A suo sfavore ha inciso anche l'evoluzione tattica del nostro calcio: ci fosse stato ancora spazio per il trequartista che non corre, ma che sa mettere la palla come pochi, forse qualche club di livello ci avrebbe fatto un pensierino.
Per la categoria "bisogna aspettare i loro numeri", citerei Emiliano Salvetti e Giuseppe Mascara, il secondo autore di un paio di gol - a San Siro contro l'Inter dalla linea di fondo, al "Barbera" di Palermo da metacampo - che non sfigurerebbero nella sigla di apertura di un programma sul calcio internazionale.
La definizione tra virgolette dice tutto, anche sull'effetto collaterale che caratterizza le squadre disposte a sopportare i loro lampi di genio dispersi in una lunghissima pausa: sono scarse.
Simile ma fino a un certo punto Ciccio Lodi, i cui problemi pare siano riassumibili in tre parole: testa di cazzo.
Questa la sintesi più credibile della cupezza e della spocchia che lo rendevano sopportato a malapena persino nel Frosinone, dove giocava praticamente da solo.
Montella gli ha trovato una nuova dimensione come Pirlo di provincia: in bocca al lupo, c'è ancora un po' di carriera davanti e il calcio italiano ha bisogno di piedi come i suoi.
In tempi più lontani, mai dimenticare Claudio Valigi: qualcuno lo ricorderà buon regista nel Padova, ma per uno nato calcisticamente come erede designato de Farcao non è qualcosa che faccia sentire realizzati.
Sempre in maglia biancoscudata è transitato Damiano Longhi, già protagonista nel Modena-spettacolo di Mascalaito.
Mezzala con piedi - e, purtroppo per lui, fisico - da trequartista, ha pagato l'estinzione del ruolo e un carattere non proprio leonino.
Peccato, perché anche tatticamente ci sapeva fare: quando decideva di giocare la partita e di non dare punti di riferimento all'avversario, le aziende produttrici di cachet per il mal di testa triplicavano il fatturato.

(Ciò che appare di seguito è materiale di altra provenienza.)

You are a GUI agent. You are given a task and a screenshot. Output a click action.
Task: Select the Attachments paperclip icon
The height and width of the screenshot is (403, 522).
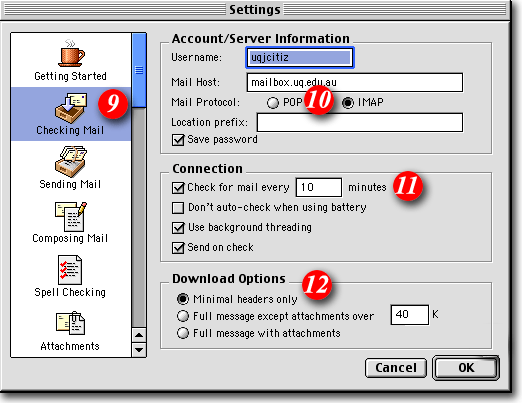(70, 323)
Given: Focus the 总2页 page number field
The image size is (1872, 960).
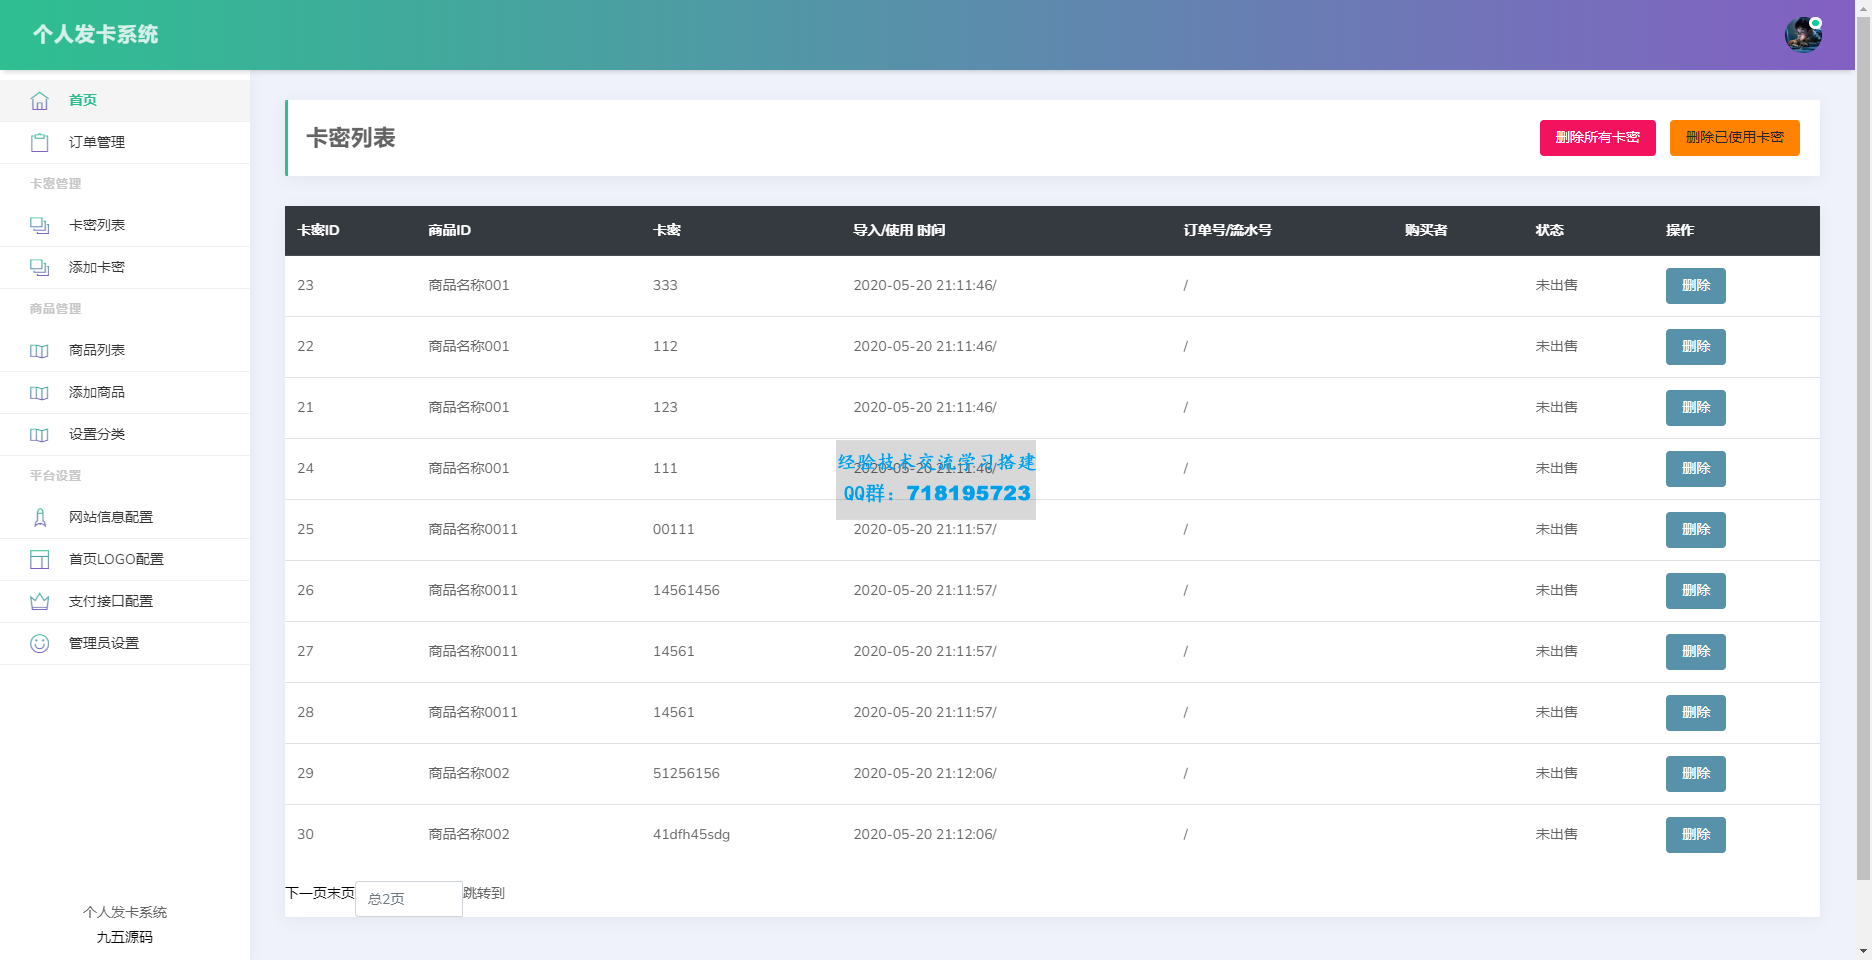Looking at the screenshot, I should 408,899.
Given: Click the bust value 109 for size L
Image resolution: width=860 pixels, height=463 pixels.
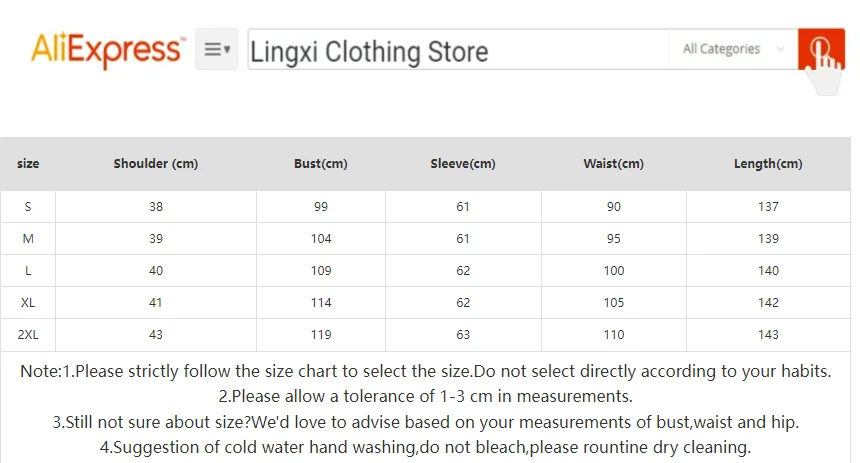Looking at the screenshot, I should pos(321,270).
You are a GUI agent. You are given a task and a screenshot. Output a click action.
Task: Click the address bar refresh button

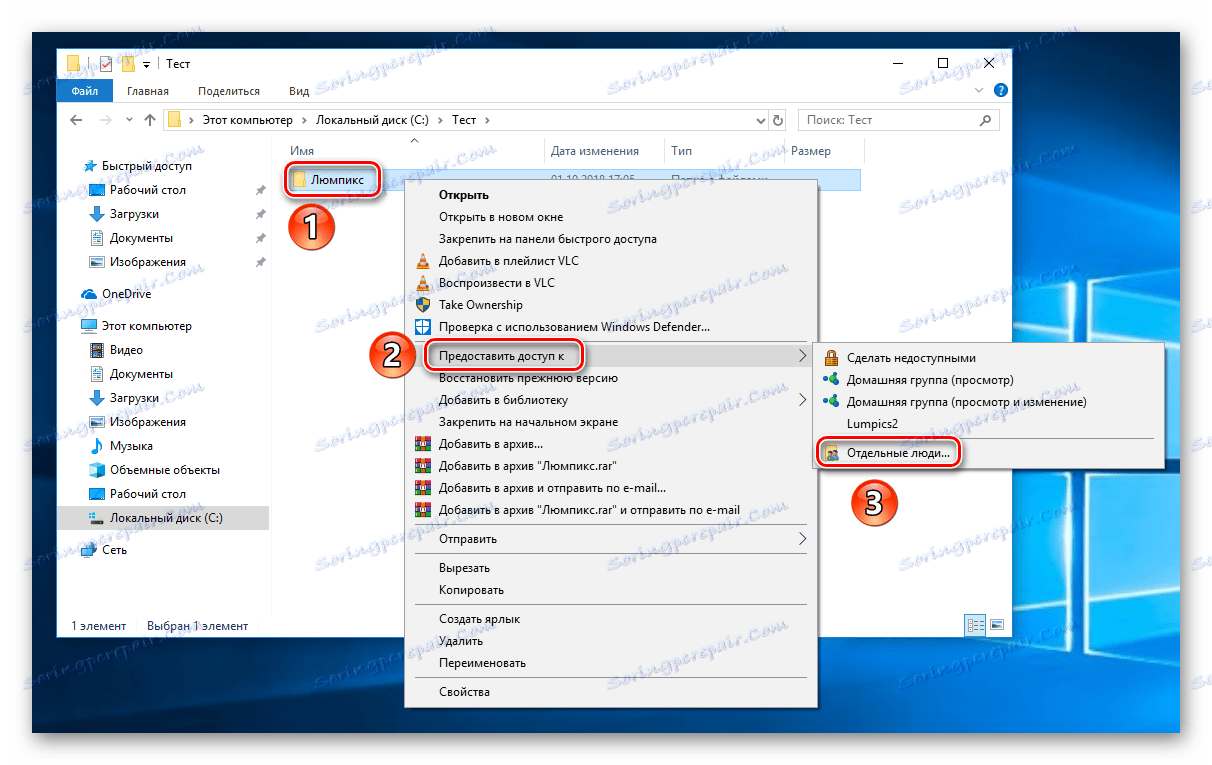pyautogui.click(x=779, y=119)
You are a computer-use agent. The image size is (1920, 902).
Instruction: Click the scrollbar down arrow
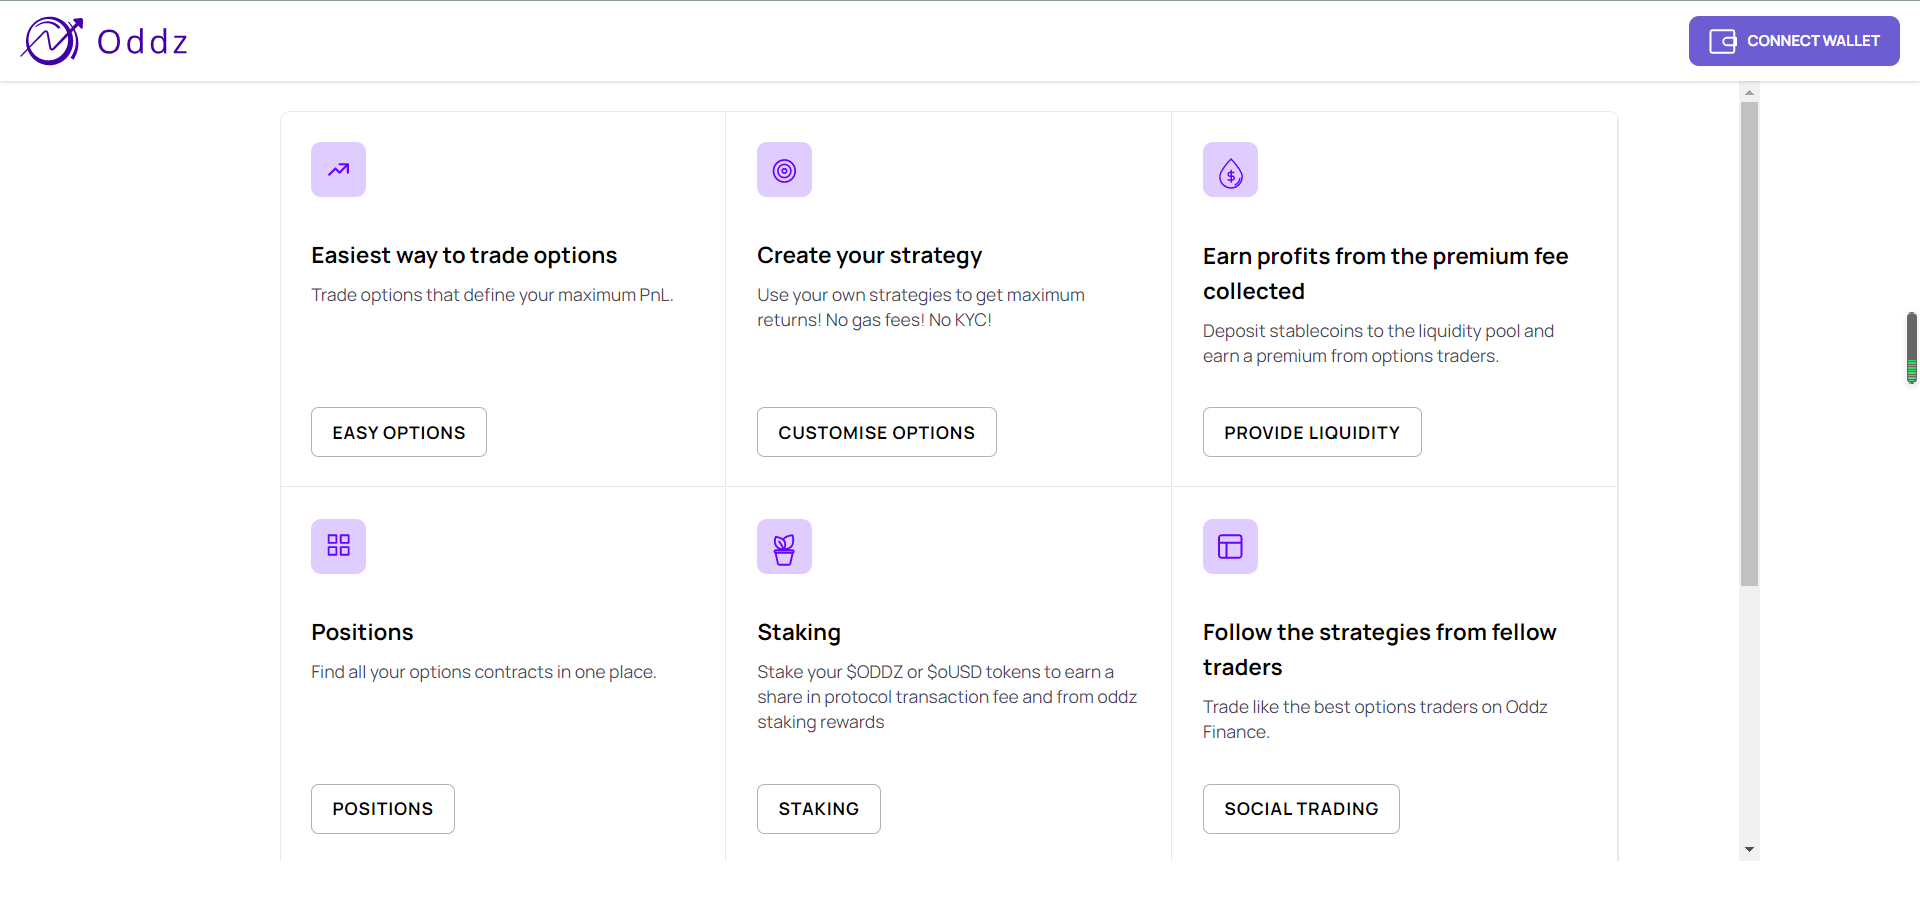1749,850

Ah, a proposito di eredi designati: chi era quello di Antognoni alla Fiorentina? Livornese, piccoletto, pieno di talento e - come si diceva allora - di fosforo, ma troppo indolente per sfondare persino nell'Empoli.
Se avesse alle proprie dipendenze uno così, non gli concederebbe un minuto. Già, perché oggi è un apprezzato allenatore e si chiama Walter Mazzarri.
Verrebbe da dire che a penalizzarlo è stata la simpatia, ma il motivo è un altro: tanto lucido tatticamente quanto bravo a far correre gli altri.
Non è un caso che in panchina stia ottenendo ben altre soddisfazioni.
Dopo questa carrellata di "Potevano essere famosi", torniamo a Diamanti e alla nuova dimensione tecnica raggiunta in questi due spezzoni con la Nazionale.
Ci si poteva aspettare da lui giusto un numero risolutivo, invece ha messo a disposizione freschezza e corsa proponendosi anche come randellatore di metacampo, tenendo palloni preziosi, monopolizzando le palle da fermo, prendendosi responsabilità in prima persona mentre altri si nascondevano dietro l'avversario diretto.
Con questa testa, sarebbe un giocatore da alta classifica. Già, ma quante partite di campionato riuscirebbe ad affrontare con un simile atteggiamento? Poche, temo.